> [PROBLEM STATEMENT]
In the listing that follows, count every line holding the word "Warranty" and give only the count.

> [TASK INPUT]
++++++++++++++++++++
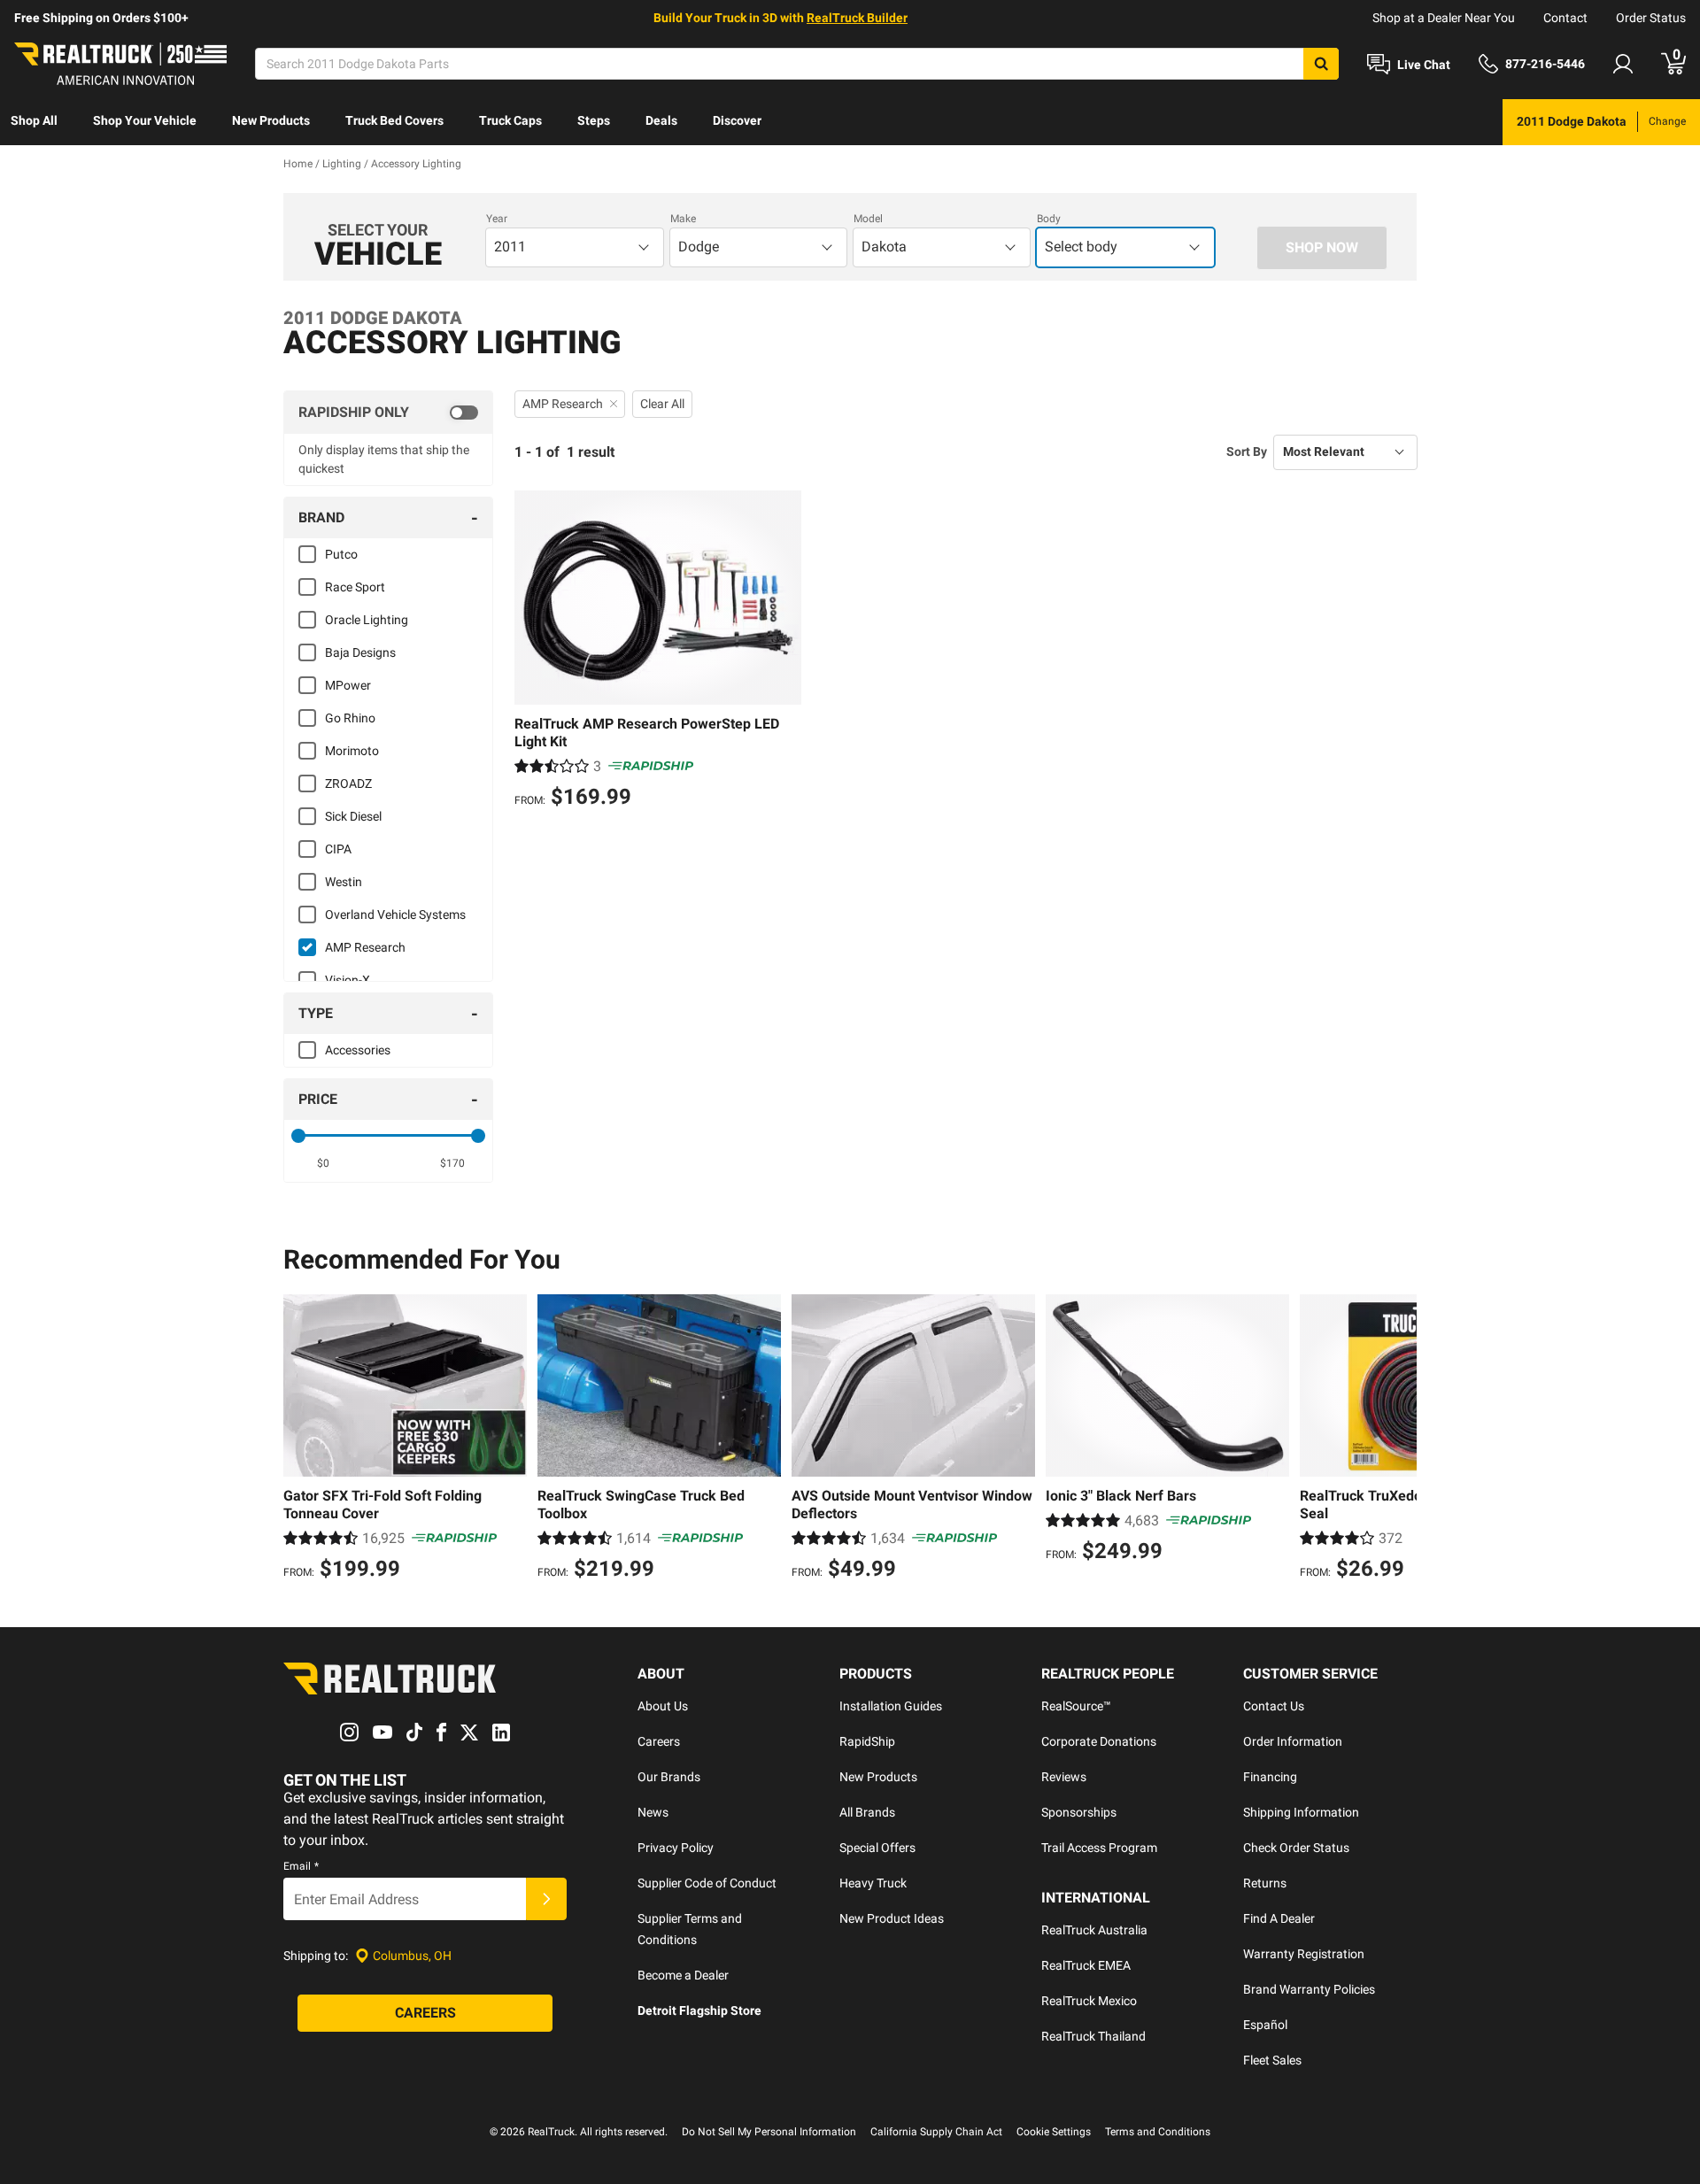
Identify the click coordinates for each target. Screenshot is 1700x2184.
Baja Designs (360, 652)
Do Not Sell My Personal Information (769, 2132)
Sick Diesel (353, 816)
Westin (343, 882)
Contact (1565, 18)
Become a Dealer (683, 1975)
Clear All (662, 404)
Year (496, 218)
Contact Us (1273, 1706)
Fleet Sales (1272, 2060)
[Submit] (546, 1899)
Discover (737, 120)
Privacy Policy (676, 1848)
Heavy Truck (873, 1883)
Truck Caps (510, 120)
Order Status (1651, 18)
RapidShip (867, 1741)
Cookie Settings (1053, 2132)
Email (301, 1866)
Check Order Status (1296, 1848)
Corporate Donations (1098, 1741)
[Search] (1321, 64)
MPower (348, 685)
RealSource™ (1076, 1706)
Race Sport (355, 587)
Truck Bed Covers (394, 120)
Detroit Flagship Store (699, 2010)
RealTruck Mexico (1089, 2001)
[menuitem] (34, 122)
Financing (1270, 1777)
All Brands (867, 1812)
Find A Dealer (1279, 1918)
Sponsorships (1079, 1812)
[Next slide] (1399, 1439)
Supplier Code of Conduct (707, 1883)
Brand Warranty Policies (1309, 1989)
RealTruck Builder (857, 18)
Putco (341, 554)
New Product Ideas (891, 1918)
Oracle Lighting (366, 620)
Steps (593, 120)
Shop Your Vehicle (145, 120)
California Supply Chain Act (936, 2132)
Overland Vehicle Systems (395, 914)
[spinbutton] (323, 1163)
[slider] (298, 1136)
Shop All (34, 120)
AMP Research (365, 947)
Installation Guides (890, 1706)
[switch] (388, 412)
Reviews (1063, 1777)
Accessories (357, 1050)
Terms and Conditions (1157, 2132)
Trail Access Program (1099, 1848)
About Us (663, 1706)
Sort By (1246, 451)
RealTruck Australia (1094, 1930)
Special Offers (877, 1848)
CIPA (338, 849)
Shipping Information (1301, 1812)
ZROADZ (348, 783)
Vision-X (347, 980)
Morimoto (352, 751)
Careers (659, 1741)
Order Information (1292, 1741)
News (653, 1812)
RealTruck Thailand (1093, 2036)
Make (683, 218)
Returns (1265, 1883)
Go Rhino (350, 718)
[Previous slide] (301, 1439)
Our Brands (669, 1777)
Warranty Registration (1303, 1954)
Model (868, 218)
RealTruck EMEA (1086, 1965)
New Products (271, 120)
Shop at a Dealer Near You (1443, 18)
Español (1265, 2025)
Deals (661, 120)
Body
++++++++++++++++++++
> [SOLUTION TO THIS PROBLEM]
2